And The Doubts, They Keep a' Comin
And here is the funny thing... it wasn't even the shift itself. I saw a reasonable number of people (which is of note as I am currently working on my 'flow'... ED talk for how many patients I can see in a shift) and none of them were terribly difficult. I was over on the low-acuity side of the emerg, so there were lots of foreign bodies in eyes, MSK stuff, lacerations, cellulitis... like I said, nothing too interesting.

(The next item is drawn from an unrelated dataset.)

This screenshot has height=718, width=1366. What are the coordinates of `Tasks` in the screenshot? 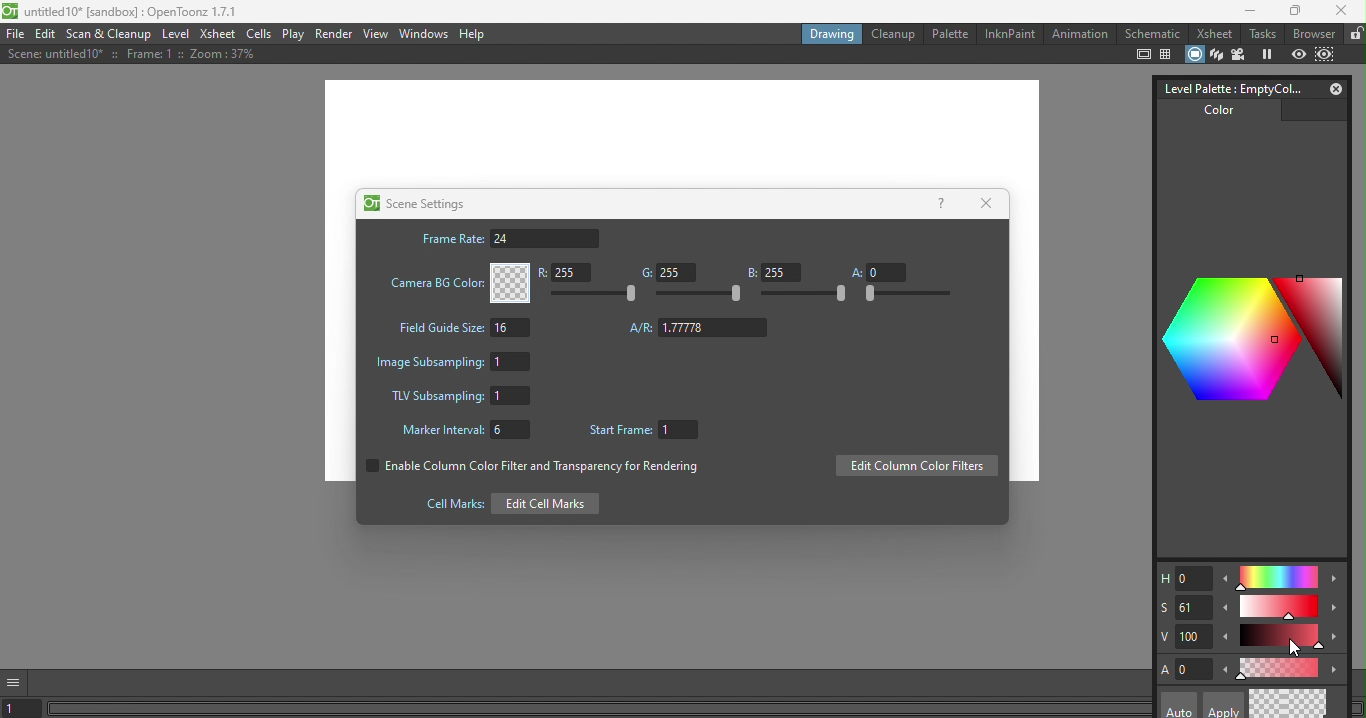 It's located at (1262, 34).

But because the shift was actually a little slow (I can say 'quiet' now that the shift is over, right?) the staff that I was on with decided to go over some practice oral exams with me. Now this is usually a good thing... I need all the help I can get. The first practice oral he lead me through was a trauma... I talked through it until I had an airway secured, multiple chest tubes in place, had done an EDE (ultrasound) to rule out pericardial tamponade... the staff kept asking "but what would you DO at this point" clearly looking for a specific answer. What was he looking for? An ED thoracotomy. One where I should have known to cross clamp the aorta, no less.

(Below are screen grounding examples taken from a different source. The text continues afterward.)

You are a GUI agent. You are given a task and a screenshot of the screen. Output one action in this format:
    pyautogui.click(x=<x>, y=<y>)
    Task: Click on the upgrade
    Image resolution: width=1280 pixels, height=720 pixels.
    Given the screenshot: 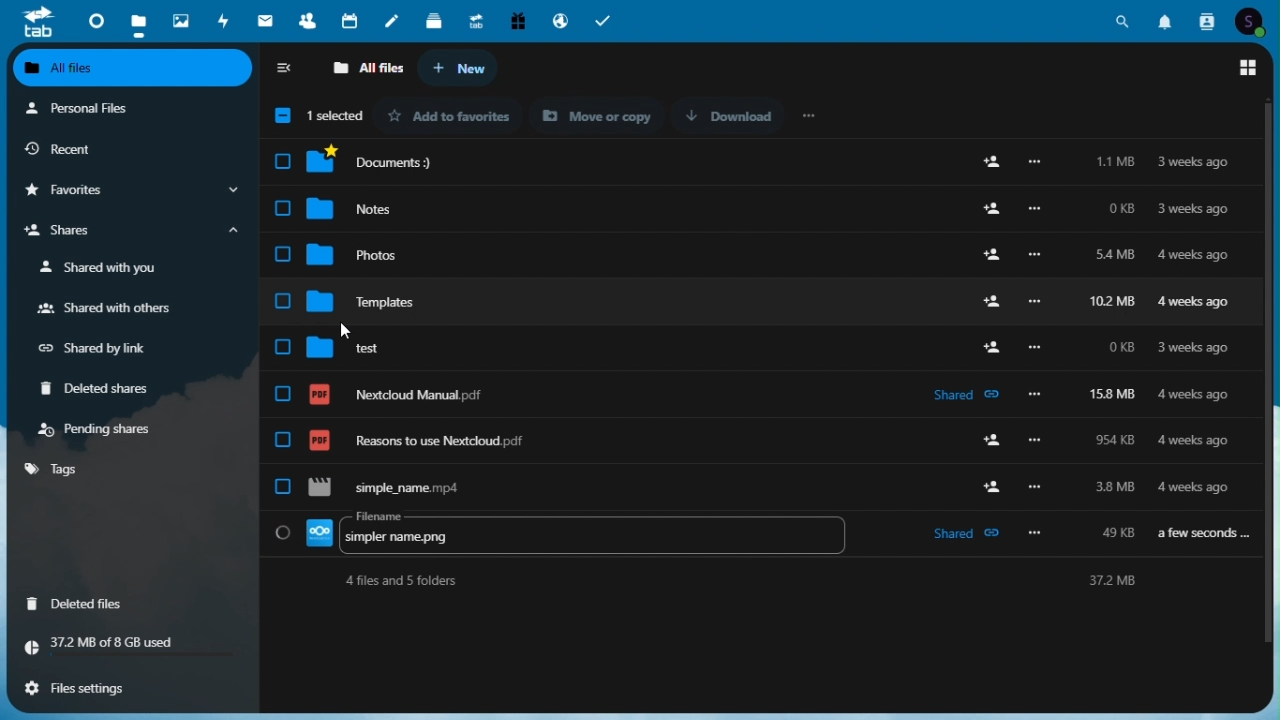 What is the action you would take?
    pyautogui.click(x=478, y=19)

Are you freaking kidding me? Not only have I never seen one done, in ATLS they actually refused to teach it to us on the poor anesthetized pigs as we should apparently never be doing them. So then he had me completely panicked because (a) it would not likely occur to me to SLICE OPEN SOMEONE'S CHEST in the middle of the ED, and (b) I couldn't tell him what 4 freaking pieces of equipment I would need to do this procedure.
The next scenario didn't get any better. It was a difficult airway-- 350 lb guy with a goatee, fat under his chin that touched his chest (so a surgical airway would also be a nightmare), can't see cords on direct visualization, can't effectively bag and can't fit an LMA. I was still so flustered that I completely blanked on the dose of etomidate that I'd need for RSI. In the end, I was supposed to figure out that the guy aspirated his dental plate and it got hooked on his epiglottis. Sigh. Needless to say, that one didn't go well either.
And that's when the real panic set in. In discussing how I could possibly blank on the dose of etomidate needed for RSI, the staff learned that I had actually only done one RSI on my own. Yup. Three month of emerg and only one RSI. Which lead to a long discussion about what else I haven't done...
The conclusion was that I'm lacking in exposure. No kidding. I've always suspected that I have a white cloud hanging over my head... I live in a one-emerg town, and whenever I hear on the morning news that someone was stabbed/hit by a train/drove into a rock cut I regret not being at work the night before. I've done as much emerg as the next guy (well, with the exception of the two months that will unfortunately happen AFTER my exam) but I just haven't seen the really bad stuff. The staff in question went on to tell me about his last night shift, which included a case of blastomycosis pnemonia, two mixed OD's requiring RSI, and a penetrating trauma to the chest (which, incidentally, was the inspiration for the thoracotomy scenario as they actually did one... and no, the patient didn't survive).
Really? I don't know what I can do to fix this. In the past month I've worked 3 out of 4 weekends (including a long weekend) in the hopes of seeing some good stuff. I've offered to take on double the number of night shifts in my next emerg rotation, but that still doesn't guarantee anything exciting will happen. I'm not sure if I've somehow failed over the past year or if the program has somehow failed ME. But the reality is that even after 10 out of 13 rotations completed, I don't feel at all ready to do this on my own. The thought of giving up emerg to go back to nice, safe family medicine has occurred to me with increasing frequency over the past few days.
Is it wrong to wish for a sudden influx of really, really sick people? There are just so many things I haven't done yet that I really don't want to do for the first time when I'm on my own.